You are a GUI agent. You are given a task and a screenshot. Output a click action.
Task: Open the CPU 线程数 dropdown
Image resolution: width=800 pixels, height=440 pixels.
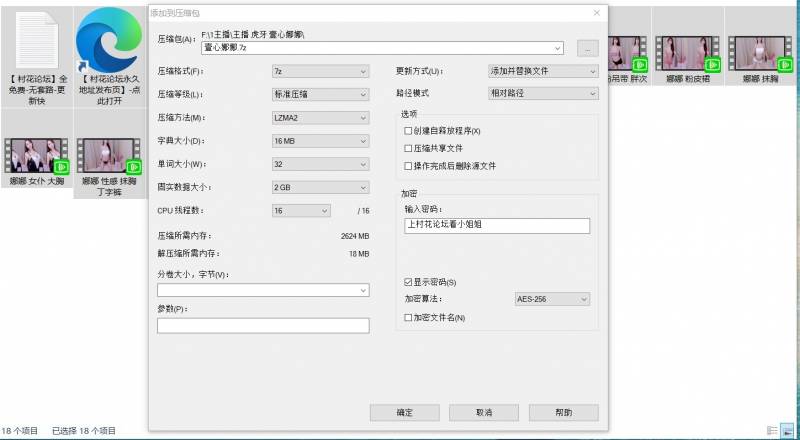tap(300, 210)
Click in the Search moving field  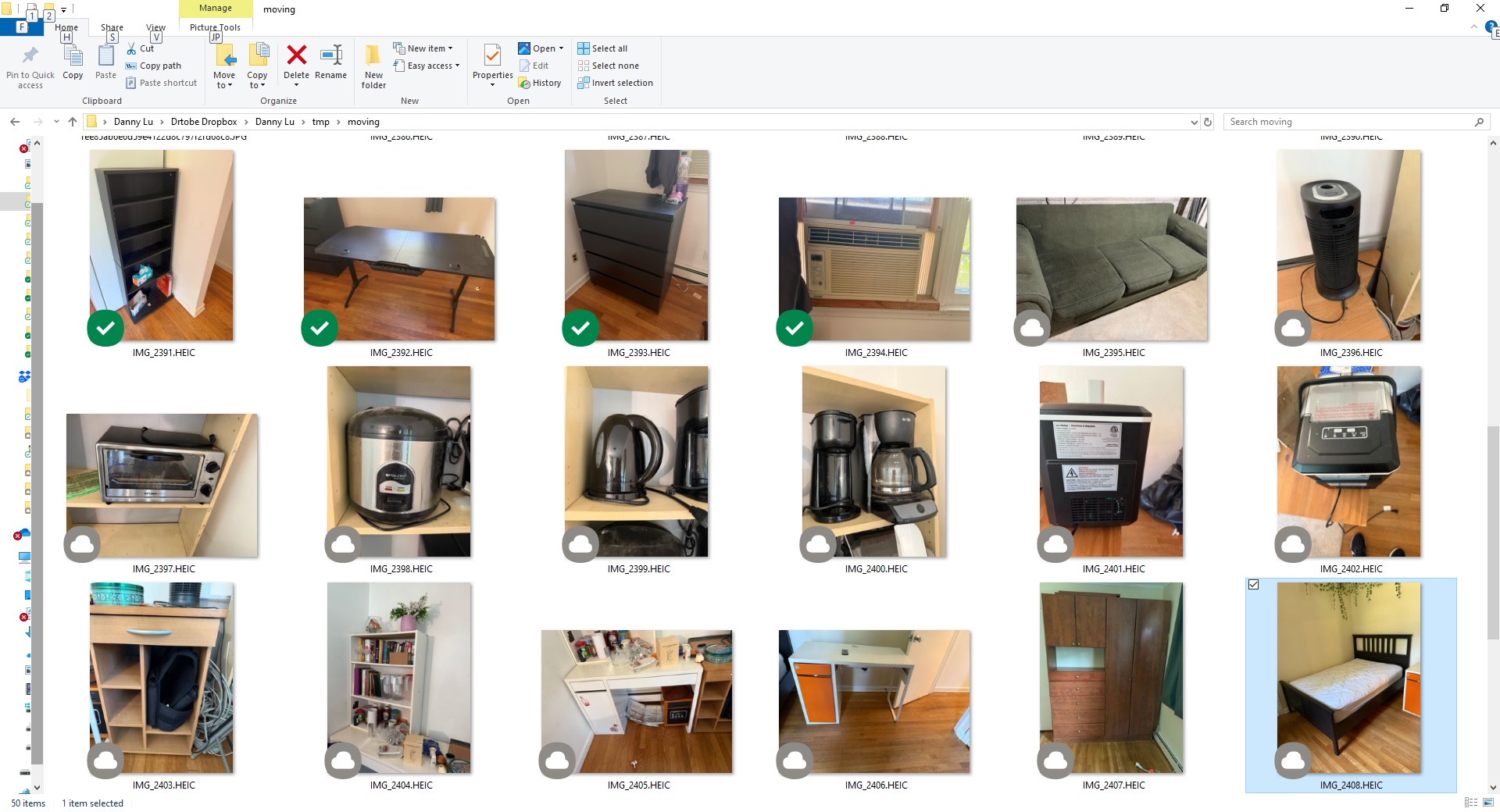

━━━━━━━━━━━━━━━━

■ **The task**
The answer must be an exact transcription of the lines from the one containing "Task: Open the CPU 线程数 dropdown" through the last line of the records above, both included, with no pictures.

■ **Solution to this exercise**
Task: Open the CPU 线程数 dropdown
Image resolution: width=800 pixels, height=440 pixels.
tap(300, 210)
Click in the Search moving field  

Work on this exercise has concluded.